BRUSSELS – Beware of czars bearing gifts. It is sound advice for Turkish President Recep Tayyip Erdoğan, as he tries to leverage his rapprochement with Russian President Vladimir Putin in his relations with the West.
Erdoğan’s meeting with Putin in St. Petersburg this month was ostensibly focused on burying the hatchet after Turkey shot down a Russian warplane near its border with Syria last year. But the Kremlin seems to view the visit as an opportunity to convince Erdoğan to “turn east” and join Russia, as well as China and the countries of Central Asia, in a kind of brotherhood of autocracies. The question is whether Erdoğan actually plans to take up the offer.
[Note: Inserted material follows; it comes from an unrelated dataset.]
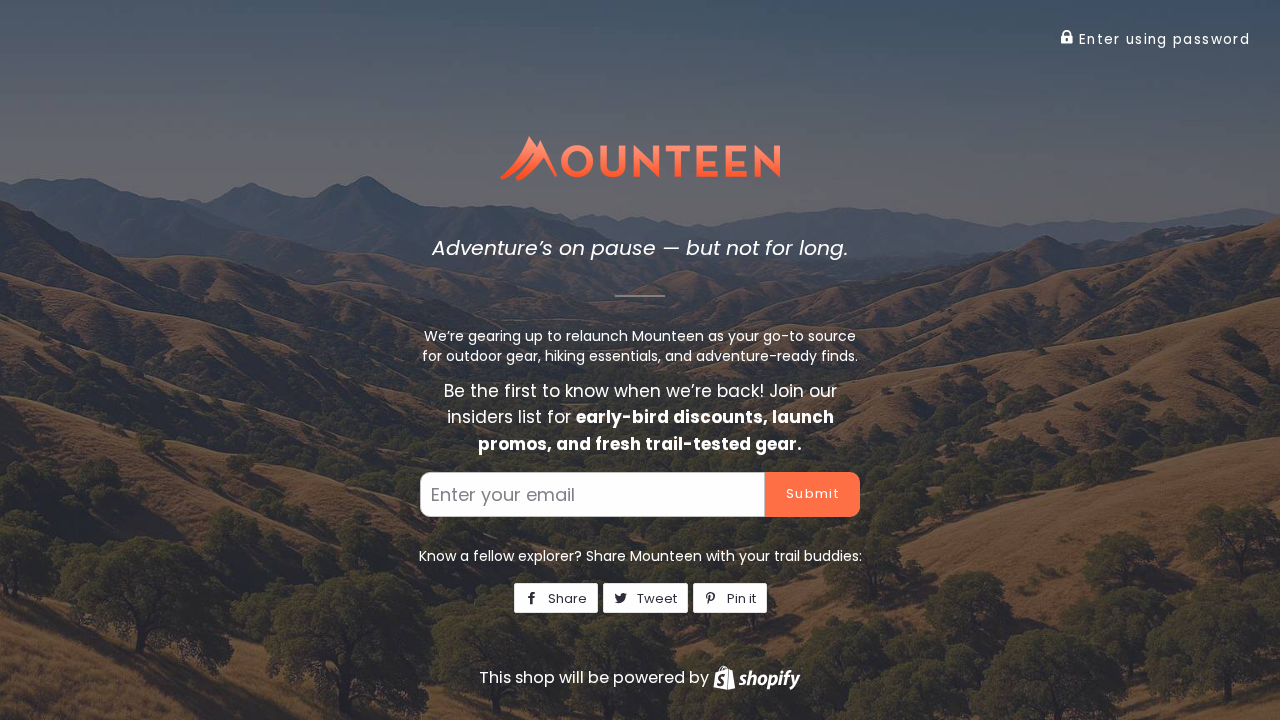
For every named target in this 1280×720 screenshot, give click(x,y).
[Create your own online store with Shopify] (756, 677)
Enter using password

Erdoğan certainly put on a show with Putin, promising friendship and cooperation. In doing so, he sent his Western allies – which have criticized the arrests of thousands of perceived opponents, including many journalists, following last month’s failed military coup – a powerful message: “I don’t need you.” Putin, by contrast, was the first world leader to call for support for Erdoğan’s government after the coup, which perhaps explains why Russia was Erdoğan’s first destination after the dust had settled.
To be sure, Erdoğan may simply have been seizing an ideal opportunity to boost Turkey’s own security and that of the region. After all, it is in nobody’s interest – least of all NATO’s – to have Turkey and Russia at each other’s throats.